Stress and Uptake of Genetic Testing
It is widely recognized that feelings of stress about health lead people to be more likely to engage in risk- reducing behaviors such as stopping smoking, taking exercise, and adopting a healthy diet. The picture with regard to disease-detecting behaviors, of which having a genetic test is one example, is less clear cut.
Disease-detecting behaviors are actions that can inform the individual whether they have or are likely to develop a particular disease but that, in themselves, do not change the disease or risk status of the individual.
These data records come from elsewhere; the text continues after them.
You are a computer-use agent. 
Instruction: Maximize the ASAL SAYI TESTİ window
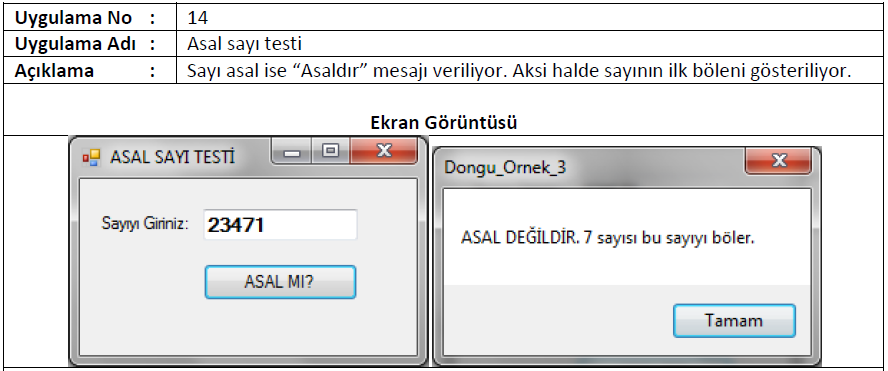(330, 151)
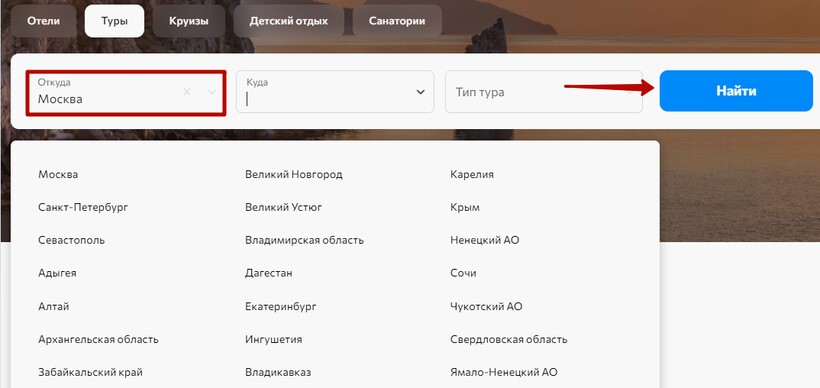Switch to Детский отдых tab
The height and width of the screenshot is (388, 820).
[289, 21]
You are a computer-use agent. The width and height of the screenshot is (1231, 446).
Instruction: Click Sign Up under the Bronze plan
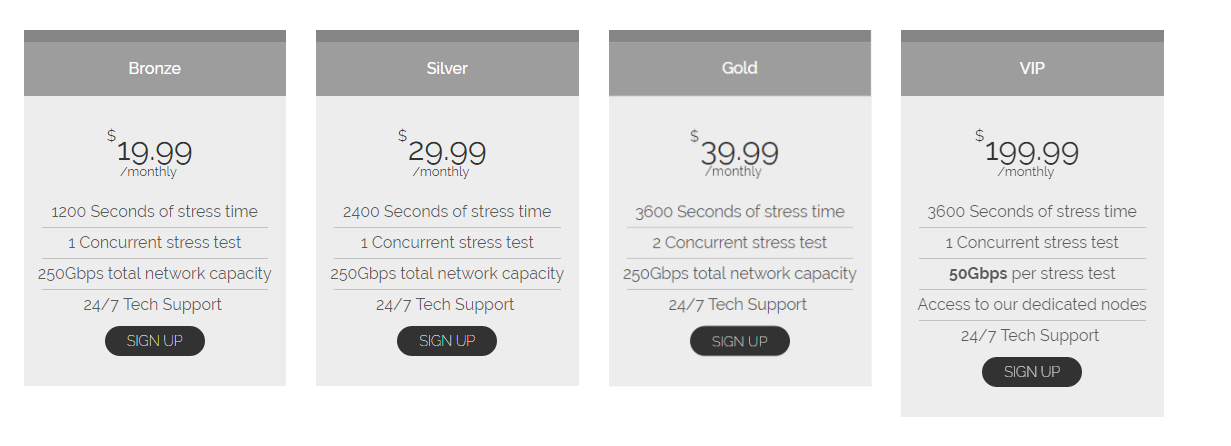click(x=155, y=341)
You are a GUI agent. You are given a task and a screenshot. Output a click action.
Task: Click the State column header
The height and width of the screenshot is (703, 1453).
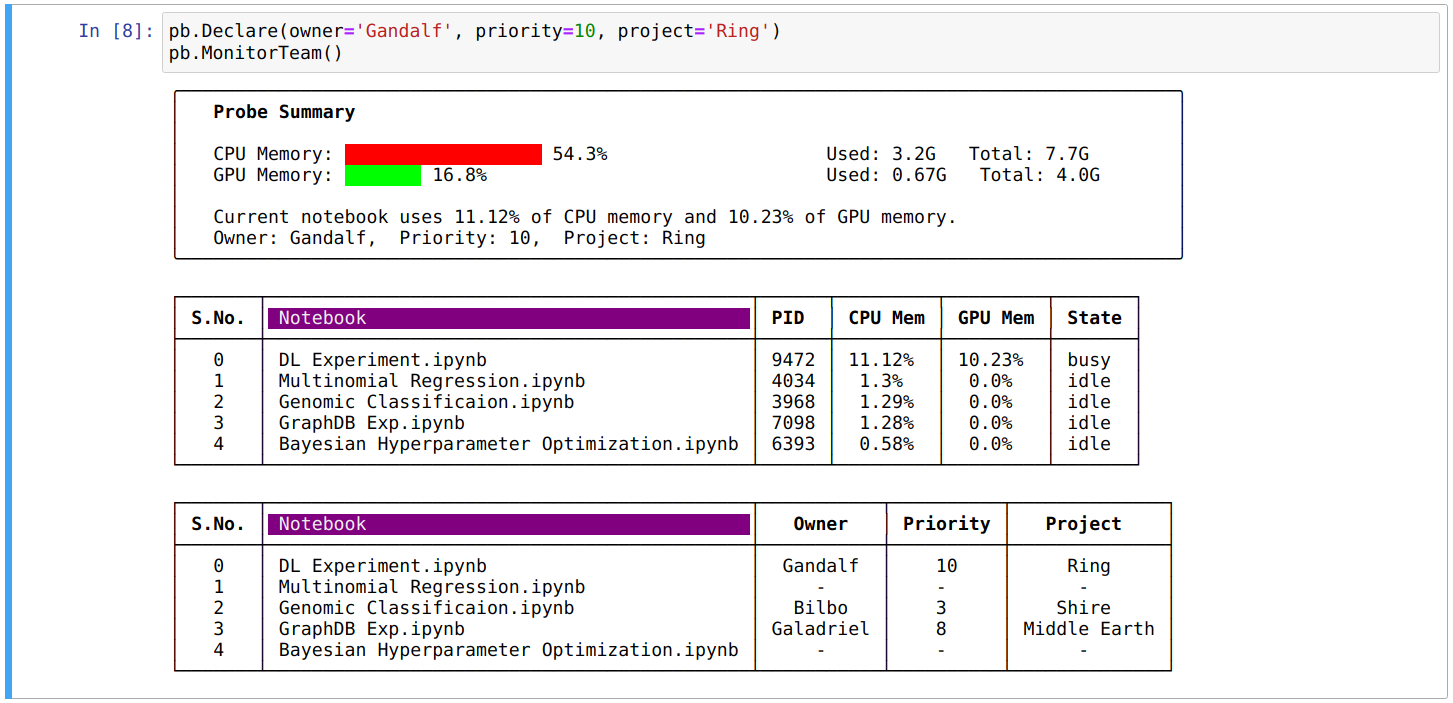(x=1094, y=317)
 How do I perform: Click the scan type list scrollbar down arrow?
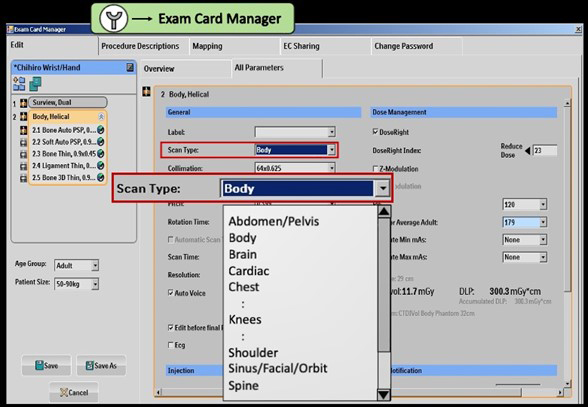pos(384,395)
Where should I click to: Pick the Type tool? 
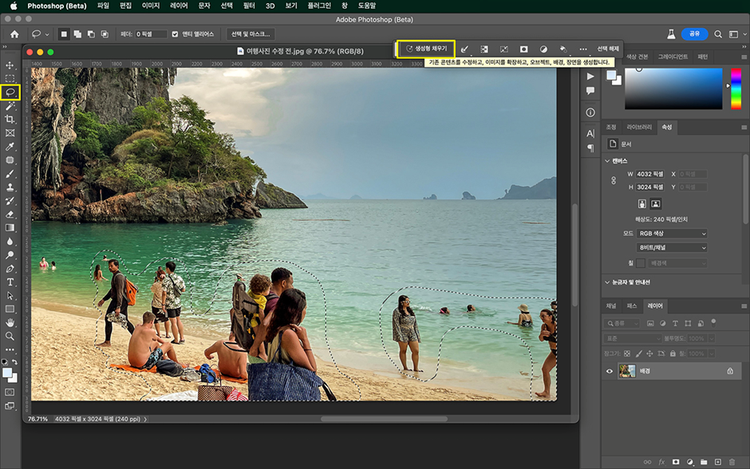[10, 282]
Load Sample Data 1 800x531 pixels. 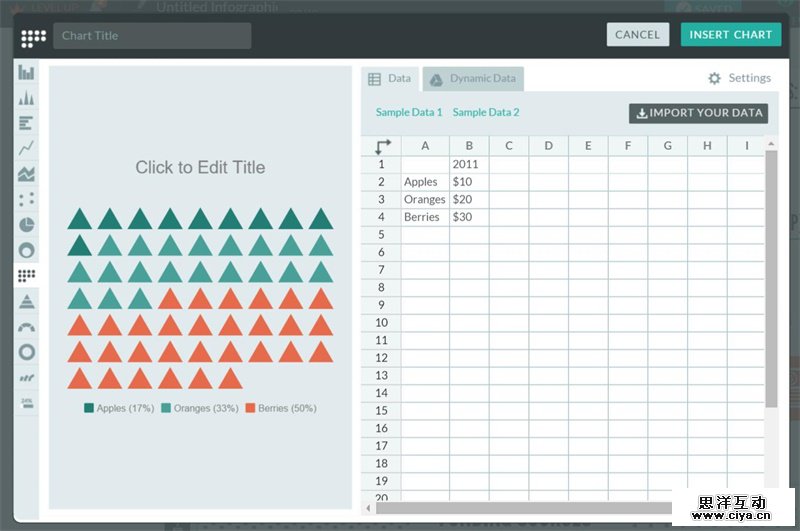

Similar to models of stress and behavioral performance in nonhealth domains, it has been proposed that a certain amount of perceived stress motivates the performance of disease-detection behaviors. However, high levels of perceived stress are thought to lead to a greater likelihood of fear-control strategies and the subsequent avoidance of the behavior.
Only a proportion of those offered genetic testing will decide to have the test. There are a wide variety of factors influencing this decision, including the disease being tested for and whether treatment is available, sociodemographic factors, and the expectations and motivations of the individual. Whether greater perceived stress facilitates or inhibits the uptake of the offer of genetic testing has not been widely investigated.
What is known is that people who believe they can cope with the results of genetic testing are the ones who have a greater interest in and uptake of genetic testing. In addition, people’s perceiving themselves as being at greater risk for having the gene and developing the disease is typically associated with a greater uptake of genetic testing.
In one of the early reports of genetic testing for Huntington disease, the Canadian Collaborative Study of Predictive Testing group found that participants who declined genetic testing (along with those who received uninformative test results) were the most distressed over a period of 12 months. In 1997 Caryn Lerman and colleagues explicitly tested the influence of distress on requesting the results of genetic testing for hereditary breast and ovarian cancer susceptibility.
After controlling for sociodemographic factors and objective risk, those with higher levels of cancer-specific distress were nearly three times more likely to request the results of genetic testing. No evidence of a curvilinear (inverted-U) relationship between distress and genetic testing was found, although this may be because, on the whole, participants did not have high levels of distress.
Although there are inherent difficulties in investigating whether stress predicts the uptake of genetic testing given that people who decline the offer of genetic testing are less likely to want to take part in psychological evaluations, there is clearly a need to attempt to understand this relationship. As genetic testing becomes more ubiquitous, there is a need to find out whether those who are offered genetic testing and decline it constitute a particularly vulnerable group.